The function lmerInfo::varcomp_vcov
computes the variance-covariance matrix $\Psi_S$
of the sample random-effect parameters and can be used to check the results
(I excluded the fourth dimension that corresponds to the residual error and
reordered the terms):
> # variance-covariance matrix
> re.vv <- varcomp_vcov(fit.lme, type="expected")
> # variance terms (diagonal elements)
> diag(re.vv)[c(1,3,2)]
Tau.subject.var((Intercept)) Tau.subject.var(age) Tau.subject.cov(age,(Intercept))

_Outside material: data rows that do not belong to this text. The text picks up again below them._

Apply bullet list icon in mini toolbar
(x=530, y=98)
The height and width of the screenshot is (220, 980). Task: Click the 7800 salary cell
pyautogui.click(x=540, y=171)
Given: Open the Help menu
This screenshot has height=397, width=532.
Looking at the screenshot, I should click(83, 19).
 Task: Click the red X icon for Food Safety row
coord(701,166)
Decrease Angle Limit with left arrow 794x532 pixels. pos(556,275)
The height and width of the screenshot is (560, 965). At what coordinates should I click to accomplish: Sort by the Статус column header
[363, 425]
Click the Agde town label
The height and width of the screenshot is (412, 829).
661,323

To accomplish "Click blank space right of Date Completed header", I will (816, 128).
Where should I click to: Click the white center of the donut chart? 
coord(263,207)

26.370535502 0.001392966 0.172430864
> # full matrix
> round(re.vv[c(1,3,2),c(1,3,2)], 4)
Tau.subject.var((Intercept)) Tau.subject.var(age) Tau.subject.cov(age,(Intercept))

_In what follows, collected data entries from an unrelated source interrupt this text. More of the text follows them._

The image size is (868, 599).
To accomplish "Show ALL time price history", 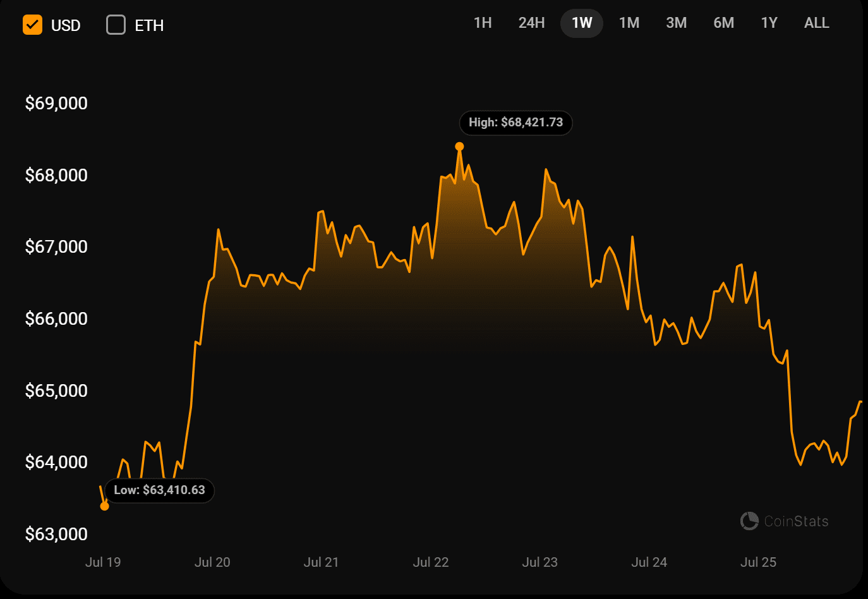I will (x=816, y=23).
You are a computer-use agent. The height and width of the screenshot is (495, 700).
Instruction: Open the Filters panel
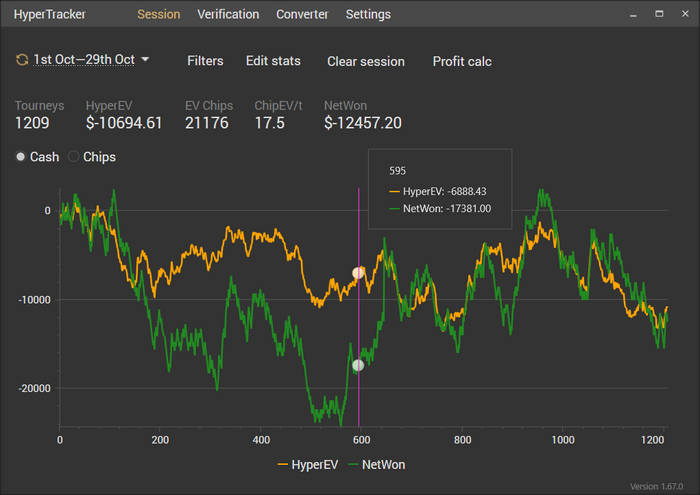205,61
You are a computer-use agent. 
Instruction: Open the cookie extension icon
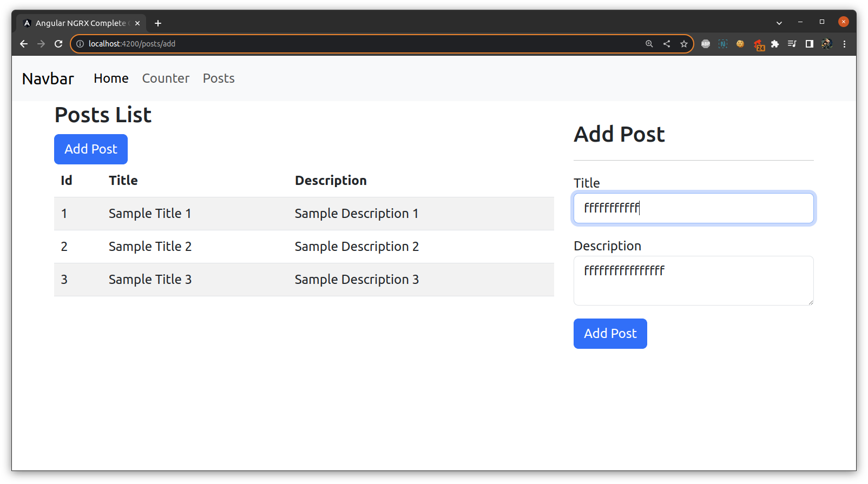tap(740, 44)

Tau.subject.var((Intercept)) 26.3705 0.1561 -2.0160
Tau.subject.var(age) 0.1561 0.0014 -0.0147
Tau.subject.cov(age,(Intercept)) -2.0160 -0.0147 0.1724
The diagonal show the variances of the random effects ($\text{Var}(S_{ii})$ and $\text{Var}(S_{jj})$)

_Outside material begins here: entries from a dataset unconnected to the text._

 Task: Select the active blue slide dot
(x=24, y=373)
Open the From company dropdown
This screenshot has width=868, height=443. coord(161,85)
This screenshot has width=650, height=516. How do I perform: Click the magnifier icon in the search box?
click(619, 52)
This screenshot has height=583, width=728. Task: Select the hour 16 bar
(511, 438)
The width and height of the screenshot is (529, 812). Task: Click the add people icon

and the of the covariance $\text{Var}(S_{ij})$. Comparing the results show a discrepancy
with the values returned by the function ranef_params
for the variance of the
covriance term (0.1724
vs 0.0634
).
I would appreciate help the error or reason for this discrepancy. I also wonder how to obtain the off-diagonal terms of $\Psi_S$ from $\Psi_T$.
Update
After the answer, it is easy the correct the line in the function above function that computes $\text{Var}(S_{ij})$:
> var.sigma.ij <- t(grad.g) %*% aV[3:1,3:1] %*% grad.g
> var.sigma.ij
reStruct.subject3
reStruct.subject3 0.170976
The rows and column of the matrix aV
need to be reordered to be consistent with the gradient definition.